ACTIVITY
Below are the entries. Transcribe exactly the lines from the one with "[王者荣耀 西施情人节皮肤高清海报 4K壁纸] (694, 1376)" through the one with "080-07-17 (1002, 97)", ends included, and leave out all others.

[[ INFORMATION SHOWN, beginning ]]

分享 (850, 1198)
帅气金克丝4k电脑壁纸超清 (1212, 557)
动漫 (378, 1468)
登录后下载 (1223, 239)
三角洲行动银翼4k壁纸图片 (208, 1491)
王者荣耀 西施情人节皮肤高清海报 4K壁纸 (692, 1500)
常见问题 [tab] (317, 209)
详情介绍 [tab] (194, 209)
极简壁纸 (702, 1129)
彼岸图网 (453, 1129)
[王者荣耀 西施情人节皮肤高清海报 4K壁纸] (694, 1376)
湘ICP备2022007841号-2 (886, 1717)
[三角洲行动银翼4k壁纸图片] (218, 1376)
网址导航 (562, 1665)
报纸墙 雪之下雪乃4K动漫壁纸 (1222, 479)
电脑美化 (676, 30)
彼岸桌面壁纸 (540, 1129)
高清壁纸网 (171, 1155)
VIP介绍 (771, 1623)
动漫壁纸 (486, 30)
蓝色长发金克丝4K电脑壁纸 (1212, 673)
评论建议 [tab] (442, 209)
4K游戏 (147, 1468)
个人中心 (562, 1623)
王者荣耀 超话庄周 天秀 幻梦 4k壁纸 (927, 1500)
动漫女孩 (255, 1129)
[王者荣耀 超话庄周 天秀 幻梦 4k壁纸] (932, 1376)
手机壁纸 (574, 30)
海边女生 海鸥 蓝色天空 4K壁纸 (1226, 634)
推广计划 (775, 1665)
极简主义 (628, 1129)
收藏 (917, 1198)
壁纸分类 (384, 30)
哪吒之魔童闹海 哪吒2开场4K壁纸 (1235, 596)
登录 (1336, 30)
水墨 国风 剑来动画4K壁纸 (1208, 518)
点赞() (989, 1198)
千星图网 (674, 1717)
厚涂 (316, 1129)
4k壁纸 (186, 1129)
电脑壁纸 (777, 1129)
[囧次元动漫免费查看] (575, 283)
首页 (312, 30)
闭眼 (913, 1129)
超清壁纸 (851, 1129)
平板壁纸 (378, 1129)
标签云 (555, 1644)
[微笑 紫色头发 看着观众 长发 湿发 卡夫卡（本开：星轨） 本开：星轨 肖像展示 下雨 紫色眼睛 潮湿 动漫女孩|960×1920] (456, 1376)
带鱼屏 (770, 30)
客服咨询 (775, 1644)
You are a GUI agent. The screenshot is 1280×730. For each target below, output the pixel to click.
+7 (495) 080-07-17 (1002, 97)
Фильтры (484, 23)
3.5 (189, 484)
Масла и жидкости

[[ INFORMATION SHOWN, end ]]

EXPECTED ANSWER
[王者荣耀 西施情人节皮肤高清海报 4K壁纸] (694, 1376)
湘ICP备2022007841号-2 (886, 1717)
[三角洲行动银翼4k壁纸图片] (218, 1376)
网址导航 (562, 1665)
报纸墙 雪之下雪乃4K动漫壁纸 (1222, 479)
电脑美化 (676, 30)
彼岸桌面壁纸 (540, 1129)
高清壁纸网 (171, 1155)
VIP介绍 (771, 1623)
动漫壁纸 (486, 30)
蓝色长发金克丝4K电脑壁纸 (1212, 673)
评论建议 [tab] (442, 209)
4K游戏 (147, 1468)
个人中心 (562, 1623)
王者荣耀 超话庄周 天秀 幻梦 4k壁纸 (927, 1500)
动漫女孩 (255, 1129)
[王者荣耀 超话庄周 天秀 幻梦 4k壁纸] (932, 1376)
手机壁纸 (574, 30)
海边女生 海鸥 蓝色天空 4K壁纸 (1226, 634)
推广计划 (775, 1665)
极简主义 (628, 1129)
收藏 (917, 1198)
壁纸分类 (384, 30)
哪吒之魔童闹海 哪吒2开场4K壁纸 (1235, 596)
登录 (1336, 30)
水墨 国风 剑来动画4K壁纸 (1208, 518)
点赞() (989, 1198)
千星图网 (674, 1717)
厚涂 (316, 1129)
4k壁纸 (186, 1129)
电脑壁纸 (777, 1129)
[囧次元动漫免费查看] (575, 283)
首页 (312, 30)
闭眼 (913, 1129)
超清壁纸 (851, 1129)
平板壁纸 (378, 1129)
标签云 (555, 1644)
[微笑 紫色头发 看着观众 长发 湿发 卡夫卡（本开：星轨） 本开：星轨 肖像展示 下雨 紫色眼睛 潮湿 动漫女孩|960×1920] (456, 1376)
带鱼屏 (770, 30)
客服咨询 (775, 1644)
You are a GUI agent. The screenshot is 1280×730. For each target below, output the pixel to click.
+7 (495) 080-07-17 (1002, 97)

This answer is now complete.